#### Extrait du document:
Ce matin, encore ensommeillé et au chaud sous ma couette, mon loulou débarque dans la chambre. “Papa, Papa ! Aujourd’hui c’est journée Pirate !!” J’ouvre difficilement les yeux et je le vois, tricorne noir sur la tête, sabre en plastique dans une main et crochet dans l’autre ! Je me dis que la journée risque d’être longue… Mais ludiquement passionnante !
Car oui, bien que nous pourrions aussi sortir dans le jardin et nous amuser à chasser Krakky, notre crabe en peluche géant, du haut de notre structure en bois, la météo en ce mois de décembre n’est pas vraiment engageante. Surtout à huit heures du matin. Avec un thermomètre autour des 5°C. Et une pluie glaçante qui tombe.
Après notre petit déjeuner, loin de nous morfondre, nous lançons la bande originale du film Pirates des Caraïbes (Merci Hans Zimmer). Quelques passes d’armes avec des épées en mousse, des chorégraphies digne de Bruce Lee (au moins dans notre imagination), et nous voilà devant nos Kallax, cherchant comment occuper nos prochaines heures.
Kraken Attack : Combat dantesque au petit jour
Pour cette matinée, ça sera tous ensemble contre une grosse bestiole . Il est trop tôt pour les fourberies, alors autant unir nos forces ! Du haut de notre ponton, nous ne voyons que ses tentacules pour le moment. Mais nous savons que le Kraken n’est pas loin. Tapi dans l'ombre… Attendant que nous soyons à bout de forces pour nous donner le coup de grâce. Mais nous vendrons chèrement notre peau. Nos avatars ont des pouvoirs particuliers et, ensemble, nous saurons faire face au danger.
Perchés sur notre navire, nous repoussons les tentacules. Tant bien que mal, nous rafistolons le bardage pour nous protéger. Venu du fond des mers, nous percevons les râles de la bête à chaque coup que nous portons. Les cris se font plus proches. Le Kraken se rapproche. Inexorablement. A mesure que sa rage augmente, sa force se décuple. Ses attaques se font plus nombreuses. Nous n'avons aucun autre choix que de nous soutenir et de nous entraider pour s'en sortir. Nous savons aussi que nous devons forcer la bête à quitter les abysses afin de lui porter le coup fatal. Nous l'attendons. Bien que jeunes moussaillons, nous sommes prêts !
Notre première rencontre avec le Kraken fut un échec. Quarante-cinq minutes de combat acharné pour finir tous les deux à ramer sur une chaloupe. Durant ce trajet éreintant vers le port, nous pensons déjà à revenir nous mesurer à lui. Nous rassemblons nos doublons pour équiper un nouveau navire et repartons à l’assaut. Cette tentative sera la bonne ! Le Kraken mord la poussière, enfin le sable.

#### Consigne:
Pour chaque affirmation ci-dessous, dites si elle concorde avec l'extrait du document en répondant par oui ou par non, puis citez les mots du texte qui tranchent la question.
1. Le premier combat contre le Kraken s'est soldé par une victoire.
2. Il pleuvait le matin de la journée pirate.
3. Le crabe en peluche géant s'appelle Krakky.

#### Données enregistrées:
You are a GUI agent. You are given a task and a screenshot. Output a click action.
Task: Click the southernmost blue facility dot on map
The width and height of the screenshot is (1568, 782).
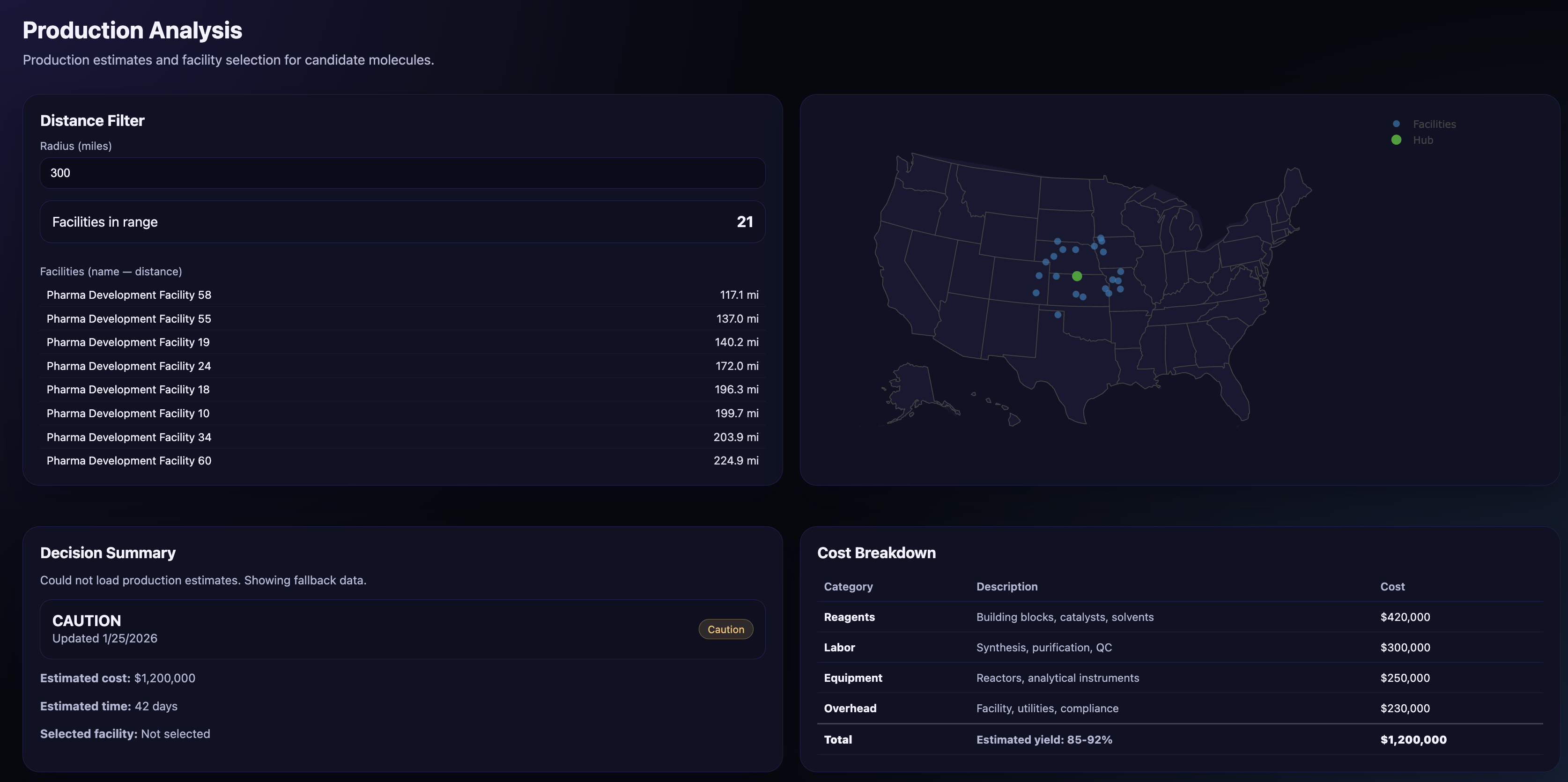1058,315
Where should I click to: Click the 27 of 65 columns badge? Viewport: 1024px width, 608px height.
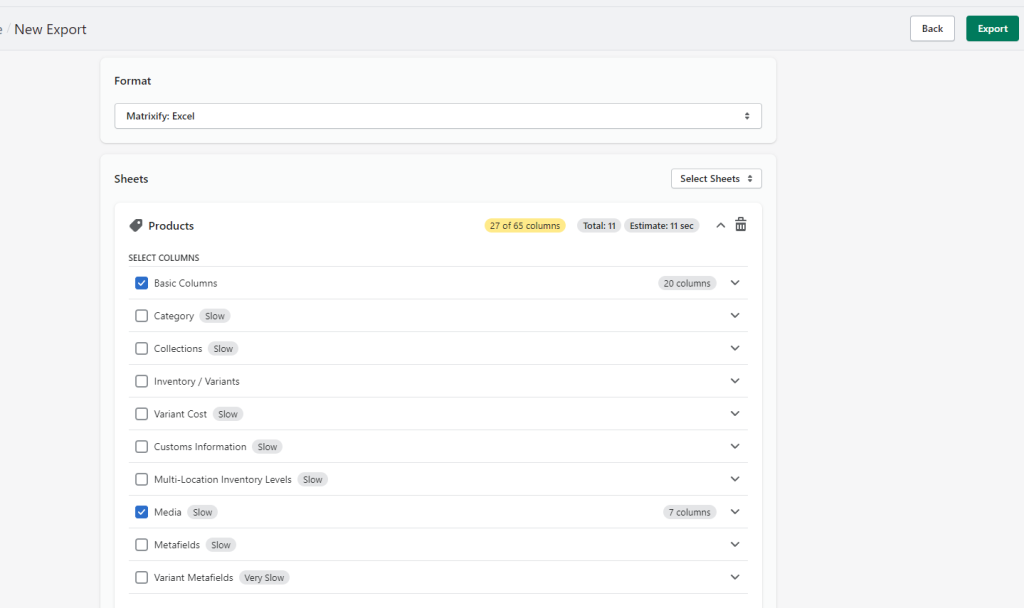(x=525, y=225)
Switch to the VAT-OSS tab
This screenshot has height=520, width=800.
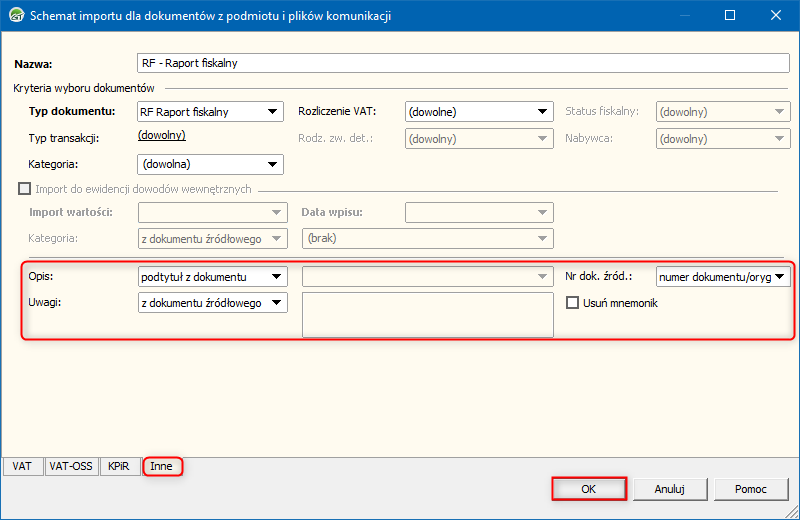pos(72,466)
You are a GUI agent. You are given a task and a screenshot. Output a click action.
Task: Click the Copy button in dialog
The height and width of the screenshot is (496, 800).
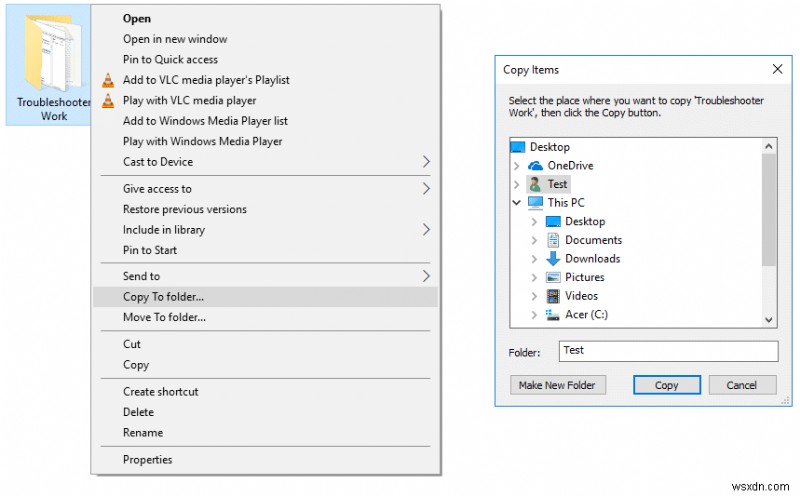pos(666,385)
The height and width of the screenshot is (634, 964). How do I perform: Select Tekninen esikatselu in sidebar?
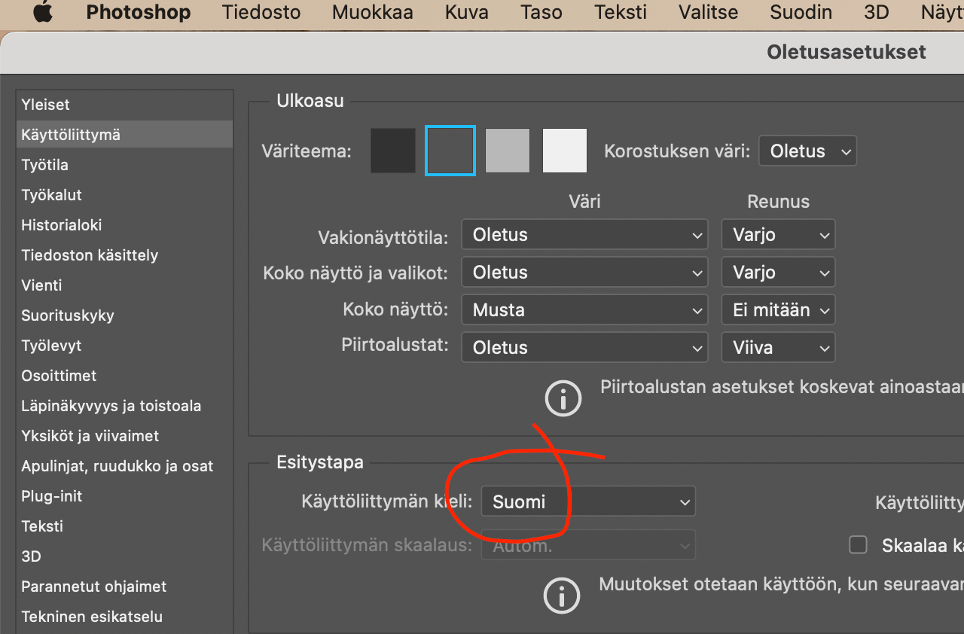click(x=92, y=617)
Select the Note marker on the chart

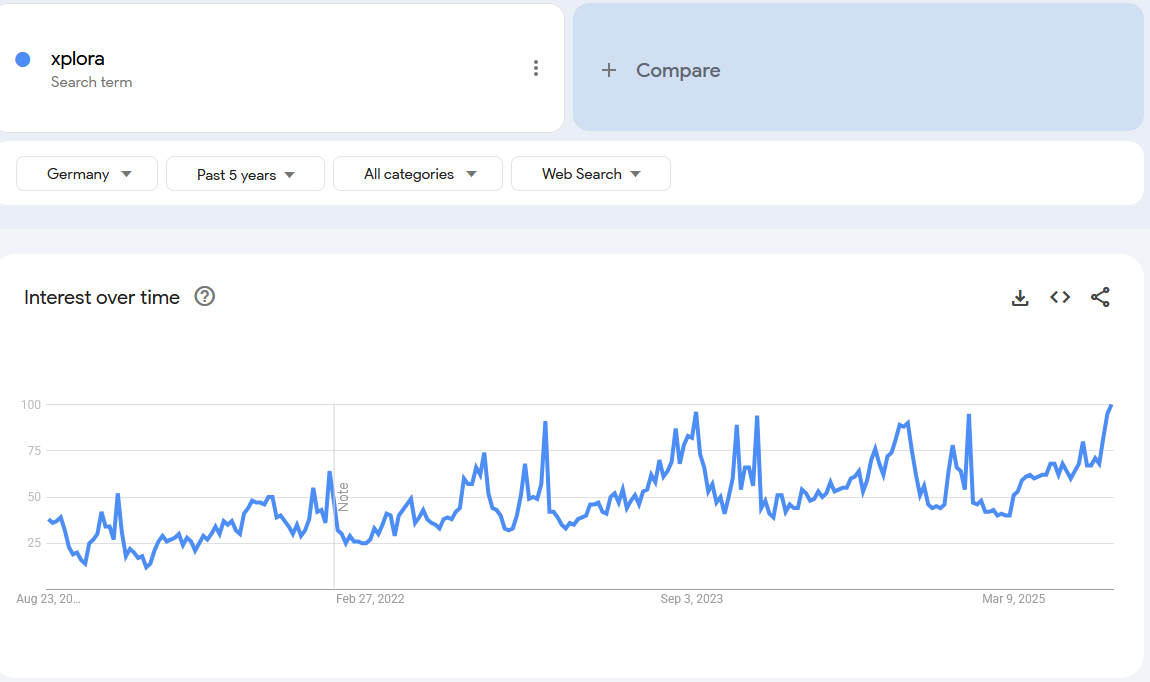click(x=343, y=497)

#### Résultat de l'exercice:
1. Non : « Notre première rencontre avec le Kraken fut un échec. »
2. Oui : « Et une pluie glaçante qui tombe. »
3. Oui : « chasser Krakky, notre crabe en peluche géant »